1. For any neural network (or any other machine learning model):
If testing error is much lower than training error - it is a deceptive and unlikely coincidence. Randomly split dataset into training and testing and repeat training and testing.
If testing error is much higher than training error - model is suffering from high variance (overfitting).
If both training error and testing error is high - model is suffering from high bias (underfitting).
If testing error is approximately equal to training error and both are reasonably low - model is not suffering from high bias or high variance, which is a good sign.
2. While comparing two networks:
If both networks have approximately similar training errors and very different testing errors, pick network with lower testing error.
If both networks have approximately similar testing errors and very different training errors, pick network with lower training error.
3. In the context of convergence and learning rate:
Lower learning rate will get results slower. but does not risk 'jumping out of region of depression of minima'.
Higher learning rates will get results faster but it has risk of 'jumping out of region of depression of minima'.
Perhaps, introducing cross validation techniques will aid in explaining comparisons of neural networks solely based on training and testing results.

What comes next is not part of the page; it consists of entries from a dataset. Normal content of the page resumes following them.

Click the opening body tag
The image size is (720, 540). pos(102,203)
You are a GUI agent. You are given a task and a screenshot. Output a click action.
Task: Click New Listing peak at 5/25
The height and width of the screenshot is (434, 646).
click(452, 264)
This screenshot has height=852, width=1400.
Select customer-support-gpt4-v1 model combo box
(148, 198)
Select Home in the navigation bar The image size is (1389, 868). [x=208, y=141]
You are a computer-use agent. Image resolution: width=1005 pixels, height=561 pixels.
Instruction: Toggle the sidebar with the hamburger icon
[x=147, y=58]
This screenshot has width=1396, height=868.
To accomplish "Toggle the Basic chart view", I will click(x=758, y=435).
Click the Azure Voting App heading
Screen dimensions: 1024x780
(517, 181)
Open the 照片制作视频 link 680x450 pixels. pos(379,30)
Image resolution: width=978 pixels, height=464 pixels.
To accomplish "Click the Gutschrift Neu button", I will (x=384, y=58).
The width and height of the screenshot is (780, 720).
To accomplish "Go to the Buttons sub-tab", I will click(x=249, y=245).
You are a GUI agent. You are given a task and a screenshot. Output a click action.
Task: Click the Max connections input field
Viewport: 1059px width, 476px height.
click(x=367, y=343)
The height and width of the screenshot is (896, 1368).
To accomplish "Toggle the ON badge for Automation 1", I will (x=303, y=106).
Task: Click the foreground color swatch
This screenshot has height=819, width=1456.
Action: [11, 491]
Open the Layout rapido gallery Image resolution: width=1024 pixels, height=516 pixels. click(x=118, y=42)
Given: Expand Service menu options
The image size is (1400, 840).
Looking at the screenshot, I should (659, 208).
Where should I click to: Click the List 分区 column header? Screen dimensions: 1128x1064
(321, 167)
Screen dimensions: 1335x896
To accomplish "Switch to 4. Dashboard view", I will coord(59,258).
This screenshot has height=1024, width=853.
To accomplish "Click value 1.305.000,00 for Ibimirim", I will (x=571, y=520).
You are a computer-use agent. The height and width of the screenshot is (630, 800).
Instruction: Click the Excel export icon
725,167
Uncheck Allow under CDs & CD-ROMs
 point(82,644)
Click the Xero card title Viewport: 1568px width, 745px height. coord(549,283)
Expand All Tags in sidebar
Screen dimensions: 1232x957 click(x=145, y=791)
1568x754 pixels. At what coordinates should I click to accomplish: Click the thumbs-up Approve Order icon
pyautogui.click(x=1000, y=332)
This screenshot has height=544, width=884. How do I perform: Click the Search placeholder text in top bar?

Using your original dataset, It can generate the numerous datasets by permutation testing technology. Then, each datasets are divided into training data, validation data, and testing data. Validation data is used to stop training model for avoiding overfitting. The testing data aims to collect the error measures (i.e., output layer and solution). The cross-validation can also be used to obtain the means of error measures. Thus, you can obtain the numerous error measures from first NN and obtain the numerous error measures from second NN (testing data). The same dataset is regarded as a test for regression. Maybe this can help you. Good luck!
The answer of Nahian Ahmed is explanatory, however, I'll add some details to cross-validation.
1. Train and test data split is usually randomly selected but it is not a good approach.
2. You can apply 5-fold, 10-fold or high cross-validation depending on the size of your dataset. If your dataset is small (i.e. less then 1000 instances) 10-fold or higher cross-validation is preferred.
3. In 10-fold cross validation, the dataset is divided into 10 random groups and nine of them are used for training and 10th is used for testing. In the next iteration another group of training is reserved for testing and the testing group is added back to training dataset.
The process will be repeated for 10-times and then average of all the cross-validations is used to represent the model performance. Two neural networks can be compared based on their cross-validation performance.
For object detection, I have found out mAP ( Mean Average Precision) method to be useful.
AP (Average precision) is a popular metric in measuring the accuracy of object detectors like Faster R-CNN, SSD, etc. Average precision computes the average precision value for recall value over 0 to 1. It sounds complicated but actually pretty simple as we illustrate it with an example. But before that, we will do a quick recap on precision, recall, and IoU first.
Precision & recall
Precision measures how accurate is your predictions. i.e. the percentage of your predictions are correct.
Recall measures how good you find all the positives. For example, we can find 80% of the possible positive cases in our top K predictions.